§ Records provided:
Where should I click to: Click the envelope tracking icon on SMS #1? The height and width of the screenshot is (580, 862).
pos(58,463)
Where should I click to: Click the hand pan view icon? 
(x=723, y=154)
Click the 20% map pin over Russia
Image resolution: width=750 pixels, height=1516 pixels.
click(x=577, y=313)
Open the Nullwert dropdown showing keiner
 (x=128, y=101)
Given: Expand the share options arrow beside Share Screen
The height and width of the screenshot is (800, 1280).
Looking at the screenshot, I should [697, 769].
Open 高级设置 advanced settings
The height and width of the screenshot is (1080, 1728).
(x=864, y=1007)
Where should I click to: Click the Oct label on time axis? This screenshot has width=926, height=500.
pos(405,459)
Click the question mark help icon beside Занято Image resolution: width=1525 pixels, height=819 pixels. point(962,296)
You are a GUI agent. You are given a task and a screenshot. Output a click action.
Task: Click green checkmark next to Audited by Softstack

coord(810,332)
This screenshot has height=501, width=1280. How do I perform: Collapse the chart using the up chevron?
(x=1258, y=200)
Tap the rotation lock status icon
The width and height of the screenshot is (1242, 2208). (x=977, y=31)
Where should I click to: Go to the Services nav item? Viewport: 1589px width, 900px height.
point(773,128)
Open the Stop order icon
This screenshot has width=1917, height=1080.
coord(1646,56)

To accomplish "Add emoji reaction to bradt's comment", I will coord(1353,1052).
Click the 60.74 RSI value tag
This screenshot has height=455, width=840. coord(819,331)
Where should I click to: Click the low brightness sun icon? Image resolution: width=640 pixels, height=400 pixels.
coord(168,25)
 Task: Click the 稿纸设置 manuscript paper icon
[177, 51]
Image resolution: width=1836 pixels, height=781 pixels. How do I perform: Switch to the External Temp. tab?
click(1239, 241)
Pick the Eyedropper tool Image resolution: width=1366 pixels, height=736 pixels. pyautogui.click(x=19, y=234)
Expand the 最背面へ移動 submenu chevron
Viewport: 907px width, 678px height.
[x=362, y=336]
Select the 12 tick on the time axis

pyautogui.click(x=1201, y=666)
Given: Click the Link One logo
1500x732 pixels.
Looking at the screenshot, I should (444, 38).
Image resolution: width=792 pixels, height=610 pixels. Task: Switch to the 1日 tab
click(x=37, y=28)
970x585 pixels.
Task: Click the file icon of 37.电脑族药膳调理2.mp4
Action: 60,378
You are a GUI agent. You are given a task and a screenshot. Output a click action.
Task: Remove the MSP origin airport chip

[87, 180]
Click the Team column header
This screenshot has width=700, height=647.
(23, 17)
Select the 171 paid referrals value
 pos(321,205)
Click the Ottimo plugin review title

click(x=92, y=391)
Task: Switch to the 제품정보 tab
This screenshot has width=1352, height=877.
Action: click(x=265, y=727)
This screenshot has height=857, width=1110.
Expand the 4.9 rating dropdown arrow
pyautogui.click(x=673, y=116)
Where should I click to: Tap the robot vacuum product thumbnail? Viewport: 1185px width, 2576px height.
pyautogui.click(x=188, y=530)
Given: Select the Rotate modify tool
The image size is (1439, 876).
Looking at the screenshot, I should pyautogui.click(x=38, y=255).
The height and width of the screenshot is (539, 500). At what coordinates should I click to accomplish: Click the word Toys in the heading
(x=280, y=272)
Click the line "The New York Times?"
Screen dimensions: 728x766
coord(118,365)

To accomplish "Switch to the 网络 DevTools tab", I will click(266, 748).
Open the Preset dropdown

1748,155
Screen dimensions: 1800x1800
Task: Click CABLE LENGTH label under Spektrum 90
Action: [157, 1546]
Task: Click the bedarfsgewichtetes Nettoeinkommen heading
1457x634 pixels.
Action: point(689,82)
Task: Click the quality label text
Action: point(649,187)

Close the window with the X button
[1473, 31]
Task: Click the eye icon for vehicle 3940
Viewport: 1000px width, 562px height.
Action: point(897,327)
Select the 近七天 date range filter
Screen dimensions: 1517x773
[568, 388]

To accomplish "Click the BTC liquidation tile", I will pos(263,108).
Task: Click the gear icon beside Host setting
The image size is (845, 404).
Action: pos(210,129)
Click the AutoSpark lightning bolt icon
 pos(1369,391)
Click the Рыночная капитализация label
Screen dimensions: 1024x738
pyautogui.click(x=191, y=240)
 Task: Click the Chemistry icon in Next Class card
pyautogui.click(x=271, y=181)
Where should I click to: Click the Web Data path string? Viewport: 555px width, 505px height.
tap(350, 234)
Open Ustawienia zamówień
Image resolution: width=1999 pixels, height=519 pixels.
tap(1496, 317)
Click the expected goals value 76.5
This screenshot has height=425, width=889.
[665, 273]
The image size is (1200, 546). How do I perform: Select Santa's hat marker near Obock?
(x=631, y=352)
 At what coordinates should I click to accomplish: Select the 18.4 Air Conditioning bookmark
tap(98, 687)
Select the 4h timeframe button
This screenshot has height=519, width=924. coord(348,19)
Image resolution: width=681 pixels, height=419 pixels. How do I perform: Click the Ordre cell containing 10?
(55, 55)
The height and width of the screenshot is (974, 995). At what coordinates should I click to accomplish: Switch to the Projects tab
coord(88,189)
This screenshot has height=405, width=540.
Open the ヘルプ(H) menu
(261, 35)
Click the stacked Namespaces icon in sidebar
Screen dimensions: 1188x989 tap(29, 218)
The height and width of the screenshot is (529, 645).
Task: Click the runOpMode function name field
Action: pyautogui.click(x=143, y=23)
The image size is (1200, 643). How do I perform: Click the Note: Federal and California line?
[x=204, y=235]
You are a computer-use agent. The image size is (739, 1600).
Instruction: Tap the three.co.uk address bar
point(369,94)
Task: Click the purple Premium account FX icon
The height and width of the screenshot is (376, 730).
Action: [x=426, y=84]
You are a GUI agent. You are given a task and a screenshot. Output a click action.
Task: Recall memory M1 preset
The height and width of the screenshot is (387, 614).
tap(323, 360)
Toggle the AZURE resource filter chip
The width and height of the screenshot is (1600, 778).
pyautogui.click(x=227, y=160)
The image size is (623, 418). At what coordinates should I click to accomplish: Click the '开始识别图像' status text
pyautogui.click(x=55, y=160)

§ Try it: Restate the data above in full, word for word.

§ Task solution:
Where should I click to: Click the envelope tracking icon on SMS #1? The height and width of the screenshot is (580, 862).
pos(58,463)
Where should I click to: Click the hand pan view icon? 
(x=723, y=154)
Click the 20% map pin over Russia
Image resolution: width=750 pixels, height=1516 pixels.
click(x=577, y=313)
Open the Nullwert dropdown showing keiner
 (x=128, y=101)
Given: Expand the share options arrow beside Share Screen
The height and width of the screenshot is (800, 1280).
Looking at the screenshot, I should [697, 769].
Open 高级设置 advanced settings
The height and width of the screenshot is (1080, 1728).
(x=864, y=1007)
Where should I click to: Click the Oct label on time axis? This screenshot has width=926, height=500.
pos(405,459)
Click the question mark help icon beside Занято Image resolution: width=1525 pixels, height=819 pixels. point(962,296)
You are a GUI agent. You are given a task and a screenshot. Output a click action.
Task: Click green checkmark next to Audited by Softstack

coord(810,332)
This screenshot has height=501, width=1280. How do I perform: Collapse the chart using the up chevron?
(x=1258, y=200)
Tap the rotation lock status icon
The width and height of the screenshot is (1242, 2208). (x=977, y=31)
Where should I click to: Go to the Services nav item? Viewport: 1589px width, 900px height.
point(773,128)
Open the Stop order icon
This screenshot has width=1917, height=1080.
coord(1646,56)

To accomplish "Add emoji reaction to bradt's comment", I will coord(1353,1052).
Click the 60.74 RSI value tag
This screenshot has height=455, width=840. coord(819,331)
Where should I click to: Click the low brightness sun icon? Image resolution: width=640 pixels, height=400 pixels.
coord(168,25)
 Task: Click the 稿纸设置 manuscript paper icon
[177, 51]
Image resolution: width=1836 pixels, height=781 pixels. How do I perform: Switch to the External Temp. tab?
click(1239, 241)
Pick the Eyedropper tool Image resolution: width=1366 pixels, height=736 pixels. pyautogui.click(x=19, y=234)
Expand the 最背面へ移動 submenu chevron
Viewport: 907px width, 678px height.
[x=362, y=336]
Select the 12 tick on the time axis

pyautogui.click(x=1201, y=666)
Given: Click the Link One logo
1500x732 pixels.
Looking at the screenshot, I should (444, 38).
Image resolution: width=792 pixels, height=610 pixels. Task: Switch to the 1日 tab
click(x=37, y=28)
970x585 pixels.
Task: Click the file icon of 37.电脑族药膳调理2.mp4
Action: 60,378
You are a GUI agent. You are given a task and a screenshot. Output a click action.
Task: Remove the MSP origin airport chip

[87, 180]
Click the Team column header
This screenshot has width=700, height=647.
(23, 17)
Select the 171 paid referrals value
 pos(321,205)
Click the Ottimo plugin review title

click(x=92, y=391)
Task: Switch to the 제품정보 tab
This screenshot has width=1352, height=877.
Action: click(x=265, y=727)
This screenshot has height=857, width=1110.
Expand the 4.9 rating dropdown arrow
pyautogui.click(x=673, y=116)
Where should I click to: Tap the robot vacuum product thumbnail? Viewport: 1185px width, 2576px height.
pyautogui.click(x=188, y=530)
Given: Select the Rotate modify tool
The image size is (1439, 876).
Looking at the screenshot, I should pyautogui.click(x=38, y=255).
The height and width of the screenshot is (539, 500). At what coordinates should I click to accomplish: Click the word Toys in the heading
(x=280, y=272)
Click the line "The New York Times?"
Screen dimensions: 728x766
coord(118,365)

To accomplish "Switch to the 网络 DevTools tab", I will click(266, 748).
Open the Preset dropdown

1748,155
Screen dimensions: 1800x1800
Task: Click CABLE LENGTH label under Spektrum 90
Action: [157, 1546]
Task: Click the bedarfsgewichtetes Nettoeinkommen heading
1457x634 pixels.
Action: point(689,82)
Task: Click the quality label text
Action: point(649,187)

Close the window with the X button
[1473, 31]
Task: Click the eye icon for vehicle 3940
Viewport: 1000px width, 562px height.
Action: point(897,327)
Select the 近七天 date range filter
Screen dimensions: 1517x773
[568, 388]

To accomplish "Click the BTC liquidation tile", I will pos(263,108).
Task: Click the gear icon beside Host setting
The image size is (845, 404).
Action: pos(210,129)
Click the AutoSpark lightning bolt icon
 pos(1369,391)
Click the Рыночная капитализация label
Screen dimensions: 1024x738
pyautogui.click(x=191, y=240)
 Task: Click the Chemistry icon in Next Class card
pyautogui.click(x=271, y=181)
Where should I click to: Click the Web Data path string? Viewport: 555px width, 505px height.
tap(350, 234)
Open Ustawienia zamówień
Image resolution: width=1999 pixels, height=519 pixels.
tap(1496, 317)
Click the expected goals value 76.5
This screenshot has height=425, width=889.
[665, 273]
The image size is (1200, 546). How do I perform: Select Santa's hat marker near Obock?
(x=631, y=352)
 At what coordinates should I click to accomplish: Select the 18.4 Air Conditioning bookmark
tap(98, 687)
Select the 4h timeframe button
This screenshot has height=519, width=924. coord(348,19)
Image resolution: width=681 pixels, height=419 pixels. How do I perform: Click the Ordre cell containing 10?
(55, 55)
The height and width of the screenshot is (974, 995). At what coordinates should I click to accomplish: Switch to the Projects tab
coord(88,189)
This screenshot has height=405, width=540.
Open the ヘルプ(H) menu
(261, 35)
Click the stacked Namespaces icon in sidebar
Screen dimensions: 1188x989 tap(29, 218)
The height and width of the screenshot is (529, 645).
Task: Click the runOpMode function name field
Action: pyautogui.click(x=143, y=23)
The image size is (1200, 643). How do I perform: Click the Note: Federal and California line?
[x=204, y=235]
You are a computer-use agent. The image size is (739, 1600).
Instruction: Tap the three.co.uk address bar
point(369,94)
Task: Click the purple Premium account FX icon
The height and width of the screenshot is (376, 730).
Action: [x=426, y=84]
You are a GUI agent. You are given a task and a screenshot. Output a click action.
Task: Recall memory M1 preset
The height and width of the screenshot is (387, 614).
tap(323, 360)
Toggle the AZURE resource filter chip
The width and height of the screenshot is (1600, 778).
pyautogui.click(x=227, y=160)
The image size is (623, 418). At what coordinates should I click to accomplish: Click the '开始识别图像' status text
pyautogui.click(x=55, y=160)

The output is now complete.